Ukraine's state security service (SBU) chief Vasily Gritsak speaks during a news conference in Kiev, Ukraine, June 6, 2016. © 2017 REUTERS/Valentyn Ogirenko

(Kyiv) – Ukrainian authorities have detained and expelled several foreign journalists in recent weeks, most recently Russian reporter Anna Kurbatova, Human Rights Watch said today. In just over a month, the Security Services of Ukraine (SBU) have expelled or denied entry to at least five foreign journalists – three from Russia and two from Spain – for allegedly engaging in anti-Ukrainian “propaganda.”  

“The Ukrainian government’s practice of accusing journalists of anti-Ukraine bias, then expelling them or denying them entry, is a serious violation of its international human rights commitments,” said Tanya Cooper, Ukraine researcher at Human Rights Watch. “Barring journalists is short-sighted and vindictive, and undermines Ukraine’s pledges on democratic reforms and the rule of law.”

On August 30, 2017, the SBU in Kyiv detained Kurbatova, a journalist with Channel One, a major Russian television station. An SBU spokesperson announced via Facebook that Kurbatova had been expelled and banned from Ukraine for three years. The spokesperson also said that this would happen to “anyone who allows themselves to discredit Ukraine.”

In one of her latest reports from Kyiv, Kurbatova described Ukraine’s Independence Day anniversary as a “sad celebration” due to the armed conflict in eastern Ukraine and economic hardships in the country.

Kurbatova’s detention and removal from Ukraine is the latest example of mistreatment of foreign journalists.

On August 25, the SBU denied entry to two Spanish journalists, Antonio Pampliega and Manuel Ángel Sastre, and barred them for three years. Pampliega and Sastre work for several media outlets, and had covered the armed conflict in eastern Ukraine. The SBU accused the journalists of carrying out “activities countering national interests of Ukraine.”  

On August 29, Ukraine’s Ministry of Information Policy released a statement expressing concern about the journalists’ situation and claiming that it had “filed requests to the relevant law enforcement agencies, including the SBU, asking for a detailed explanation.” The journalists wrote on Twitter that they had been detained in the Kyiv Boryspil airport for 20 hours, “treated like criminals,” and then sent back to Spain without explanation. The journalists covered a variety of issues related to the armed conflict in eastern Ukraine, including the plight of civilians in the conflict zone, and criticized the Ukrainian government for not doing enough to protect them.

On August 14, the SBU detained and expelled Tamara Nersesyan, a correspondent with the Russian state television and radio company VGTRK, accusing her of “actions damaging to Ukraine’s national interests.” Nersesyan was banned from entering the country for three years. Another VGTRK journalist, Dariya Grigorieva, was expelled from Ukraine in April and banned for five years.

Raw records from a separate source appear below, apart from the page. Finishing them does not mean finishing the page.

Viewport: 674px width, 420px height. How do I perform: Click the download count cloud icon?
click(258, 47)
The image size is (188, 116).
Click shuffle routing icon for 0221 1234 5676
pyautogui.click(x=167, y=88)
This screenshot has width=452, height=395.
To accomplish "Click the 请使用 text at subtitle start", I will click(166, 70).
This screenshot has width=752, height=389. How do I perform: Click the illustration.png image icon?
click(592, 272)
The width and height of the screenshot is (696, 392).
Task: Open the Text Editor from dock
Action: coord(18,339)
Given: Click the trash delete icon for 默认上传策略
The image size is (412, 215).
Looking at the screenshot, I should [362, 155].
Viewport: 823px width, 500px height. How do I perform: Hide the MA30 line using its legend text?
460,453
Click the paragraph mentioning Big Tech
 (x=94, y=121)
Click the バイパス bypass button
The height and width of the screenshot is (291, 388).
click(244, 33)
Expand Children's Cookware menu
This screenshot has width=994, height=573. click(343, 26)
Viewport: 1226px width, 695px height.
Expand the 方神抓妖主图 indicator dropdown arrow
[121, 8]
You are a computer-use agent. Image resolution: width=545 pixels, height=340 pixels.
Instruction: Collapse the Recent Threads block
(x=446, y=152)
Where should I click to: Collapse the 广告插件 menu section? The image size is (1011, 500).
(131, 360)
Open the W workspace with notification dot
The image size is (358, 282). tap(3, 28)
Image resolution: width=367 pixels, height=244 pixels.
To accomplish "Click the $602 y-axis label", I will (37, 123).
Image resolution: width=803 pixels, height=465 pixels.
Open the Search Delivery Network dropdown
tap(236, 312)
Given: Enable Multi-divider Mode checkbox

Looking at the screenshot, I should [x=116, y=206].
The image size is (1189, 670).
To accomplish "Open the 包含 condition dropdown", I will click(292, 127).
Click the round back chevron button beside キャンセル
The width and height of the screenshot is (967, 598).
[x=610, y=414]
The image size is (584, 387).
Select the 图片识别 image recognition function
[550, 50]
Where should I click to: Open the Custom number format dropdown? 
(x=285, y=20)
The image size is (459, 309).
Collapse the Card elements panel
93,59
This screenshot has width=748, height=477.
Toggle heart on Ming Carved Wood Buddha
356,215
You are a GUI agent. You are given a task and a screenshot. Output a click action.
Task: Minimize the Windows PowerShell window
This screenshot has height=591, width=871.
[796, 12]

On July 26, the SBU expelled Maria Knyazeva, a journalist with Russian television channels Rossiya 1 and Rossiya 24. The SBU also banned Knyazeva from entering Ukraine on the grounds of “biased coverage of the situation in Ukraine.”

The Representative on Freedom of the Media of the Organization for the Security and Cooperation in Europe (OSCE), Harlem Desir, expressed concern over the detentions and expulsions of journalists. Ukraine is a member of the OSCE and the Council of Europe, as well as a party to the European Convention on Human Rights and has taken on specific obligations to respect and protect freedom of expression and support media freedom.

Much of the mainstream media in Russia, including television, print, and online outlets, are either owned or indirectly controlled by the state and have become the voice of the government. Moreover, some use elaborate propaganda tools, including blatant misinformation, to mobilize patriotic support for the government and its agenda, including support of armed groups in eastern Ukraine and Russia’s occupation of Crimea.

“Ukraine has legitimate reasons to be concerned about biased or false media reports, particularly Russian propaganda, but barring journalists is not the answer,” Cooper said. “The authorities should make Ukraine a country where media can convey different views without fear of retaliation.”